Mme Gosselin se plaignait en effet qu'au cours de la semaine dernière, la Régie n'a été en mesure d'offrir du biogaz aux Serres du Saint-Laurent que le tiers du temps.
«Ce n'est pas vrai», fulmine le maire Bouchard qui accuse Mme Gosselin de dire des «demi-vérités».
C'est que la Régie, dit-il, a voulu profiter du temps très chaud pour procéder à un ajustement de ses équipements qui ont tendance à surchauffer en période de canicule. Savoura n'ayant pas besoin de biogaz en période de canicule, explique M. Bouchard, «on leur a demandé si on pouvait arrêter la fourniture un petit bout de temps pour faire nos travaux».
Pierre Bouchard fait valoir qu'il y a une différence majeure entre le fait de ne pas avoir besoin du biogaz pendant une courte période et dire que la Régie n'a pas été capable d'en fournir.
D'ailleurs, pour éviter ces «demi-vérités», comme il les appelle, le maire Bouchard a demandé à ce que chacune des parties puisse avoir copie des courriels qui s'échangent entre fournisseur et client. «J'ai demandé que tous les individus qui se parlent par courriel envoient des copies de ces derniers à Marie Gosselin et à moi pour arrêter d'avoir des interprétations qui sont fausses d'un côté comme de l'autre», dit-il.
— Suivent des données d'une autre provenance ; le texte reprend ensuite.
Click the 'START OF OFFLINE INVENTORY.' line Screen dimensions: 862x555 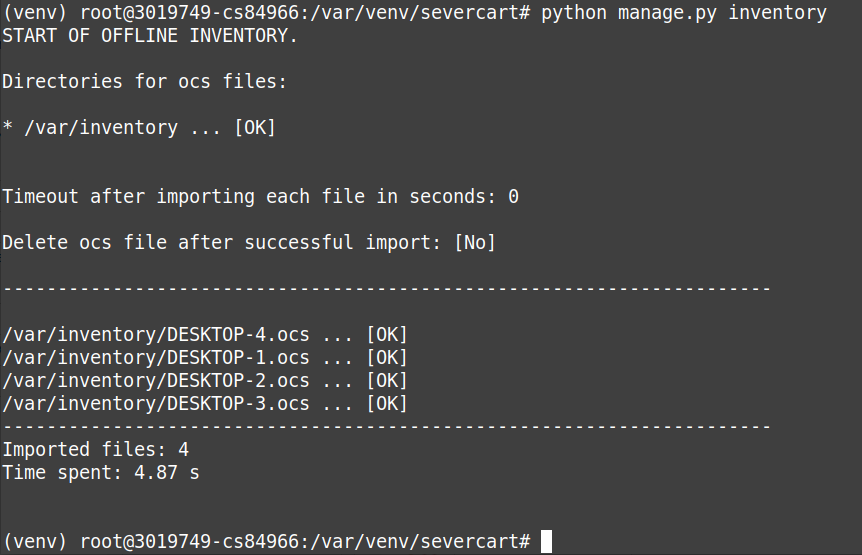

M. Bouchard affirme que l'opérateur de la Régie a contacté Savoura pour demander s'il était possible d'interrompre la livraison temporairement afin de procéder à des améliorations d'équipements puisqu'il s'agissait de toute façon d'une période de chaleur où le biogaz n'était pas nécessaire.
Le maire Bouchard explique que cette situation de surchauffe des équipements ne s'est pas produite l'an dernier pour la simple raison que la canicule est survenue au moment où Savoura avait reçu un interdit de brûler du biogaz par la Régie du bâtiment à la suite d'une série d'explosions dans ses chaudières.
Le président de la Régie de gestion de matières résiduelles de la Mauricie est d'autant plus déçu des déclarations de Savoura que la dernière offre déposée, en juin, afin de tenter d'en arriver à un dénouement dans le conflit qui l'oppose aux Serres du Saint-Laurent, est finale.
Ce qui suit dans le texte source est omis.